Tomorrow, September 10th, marks my brother’s anniversary – 9 years, how did that happen? I never really thought about the fact that he is really IN this grave. I mean, I know he is, but I never found it spooky or anything. Until I started digging….I went to the cemetery for Erik’s birthday three weeks ago, and I brought a sunflower with me that I wanted to plant on the grave. I have never planted anything there before, so I brought a little shovel. I made room around “my “spot (where the whiskey bottle is and some other stuff that I put there) and started digging. And all of a sudden, I was super freaked out! I mean, I know that his remains are WAY underneath the surface (six feet equal 1,80 metres, so that’s more than I am tall), but still. It felt so weird to be digging towards him. I was glad that my sunflower didn’t need that much space, really.
So why did this freak me out so much? I guess in our society, death is such a clean thing. You die, the undertaker picks up your body wherever you passed away, stores it in a cool place, cleans it, prepares it and takes care of the whole funeral. And we, the ones who are left behind, muse and wreck our heads about what comes after death – the light? Another form of life? Rebirth? Nothing? But we do not deal with death as such, in a biological way. We do not want to think about the rotting part, we might even prevent said rotting by cremating our deceased.
For me, now (and it’s an eternally changing process), there won’t be anything. No heaven, no virgins, no paradise, no afterlife. All that remains is energy. I didn’t do well at physics in school, but THAT I remember: energy does not go away. And to me, it is a soothing thought that our bodies will decompose and return to the soil and be part of it. We could be trees or flowers or anything that nature brings up.

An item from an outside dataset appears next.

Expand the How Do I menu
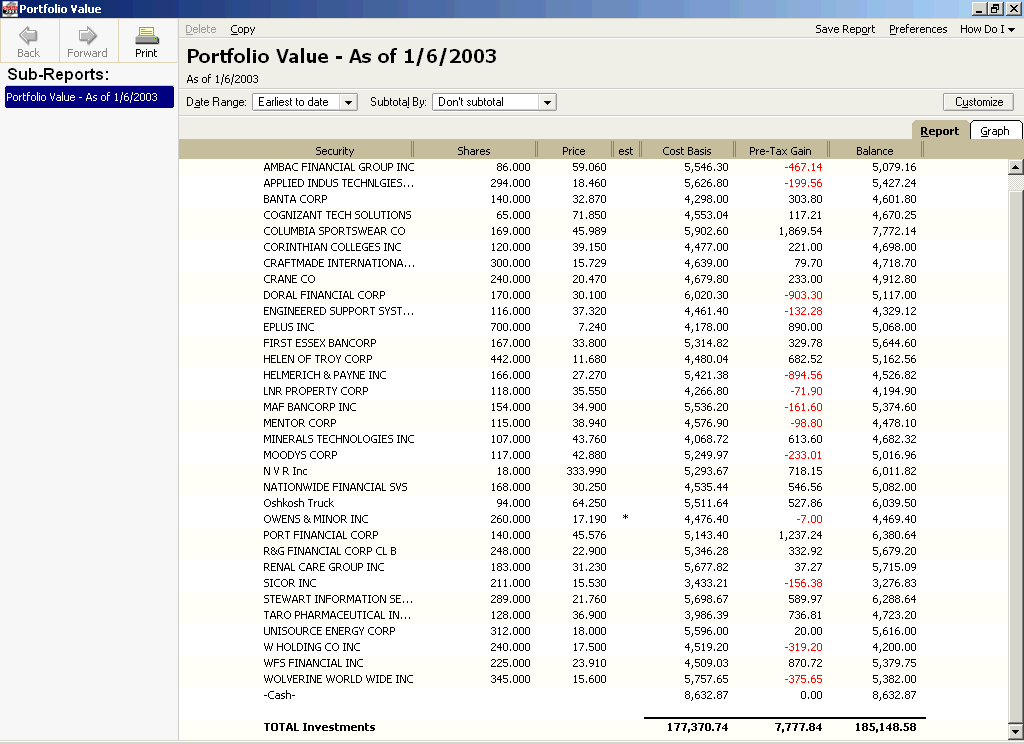pyautogui.click(x=987, y=29)
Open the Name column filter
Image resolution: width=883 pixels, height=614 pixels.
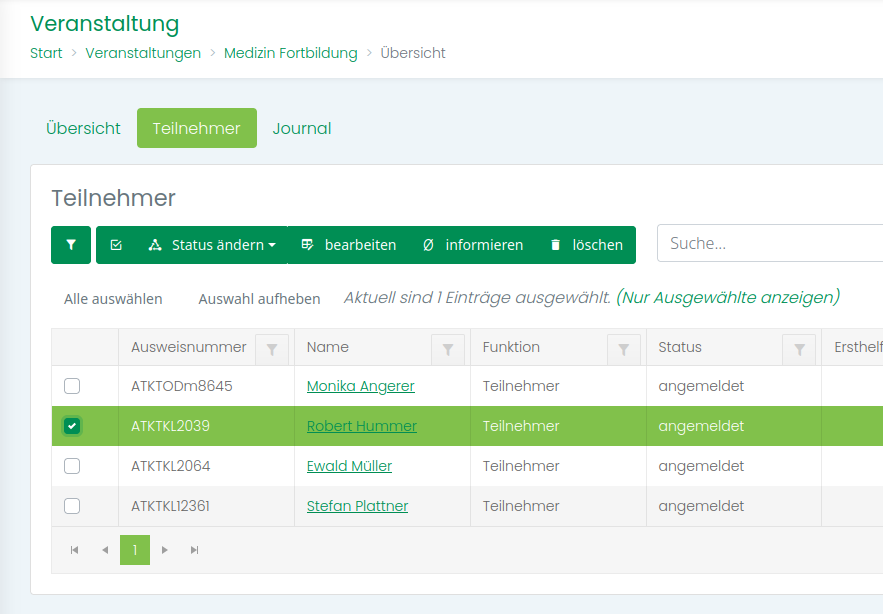(448, 349)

As for the soul… it will live on, as long as there are people who remember you. Quite often, people told me “Your brother is not dead, he is just in a different place”. Believe me, he is as dead as dead can be. But he is a part of me, by birth and by soul. So he will live on, as long as I and everybody that holds him dear lives. He is in my nights and in my days, sometimes more, and sometimes less. I have forgotten so many things that happened in my life, but my memory of Erik is never blurred. It never will be. I am alive, and as long as I am, so will he.
I expected this to be a sad post. I have been sad for a few days. But right now, I find death the easiest thing! Your body transforms and does its natural thing, but your energy stays. So make an impression. Be kind to people, spend time with them! Create memories, call a friend out of the blue! Show that you care! Become immortal!